See folder 'figures'

These Python scripts use the data provided and generate the figures in the manuscript.

1. figure1.py

   Places electrodes in 2D and on the left shows the positions of the mid-points of the compartments in black plus the electrode positions. An inset shows the potentials recorded at the marked electrodes.
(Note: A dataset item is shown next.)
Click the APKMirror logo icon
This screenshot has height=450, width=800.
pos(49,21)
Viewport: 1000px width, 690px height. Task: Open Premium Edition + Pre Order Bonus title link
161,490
   On the right interpolated potential from the recorded electrodes is shown at the time point indicated in the inset figure

2. figure2_twocell_data.py and figure2_twocell_map.py

   Shows the internal structure of the NSDF file from these simulations.

3. figure3.py

   Displays some results of analysis of a small network, including A) raster plot, B) LFP, and contributions to LFP (which is extracellular potential filtered below 100 Hz) from individual currents, which come specifically from C) NMDA & AMPA (recorded together) D) GABA E) capacitive, F) potassium, G) passive, H) calcium, I) sodium J) two kinds of calcium low threshold T type currents not causing [Ca2+] influx K) anomalous rectifier, L) all other currents, such as ectopic currents and depolarizing currents.

4. figure4.py

   Displays contributions to the extracellular potential from different types of current sources. Possible thanks to the different datasets presented here.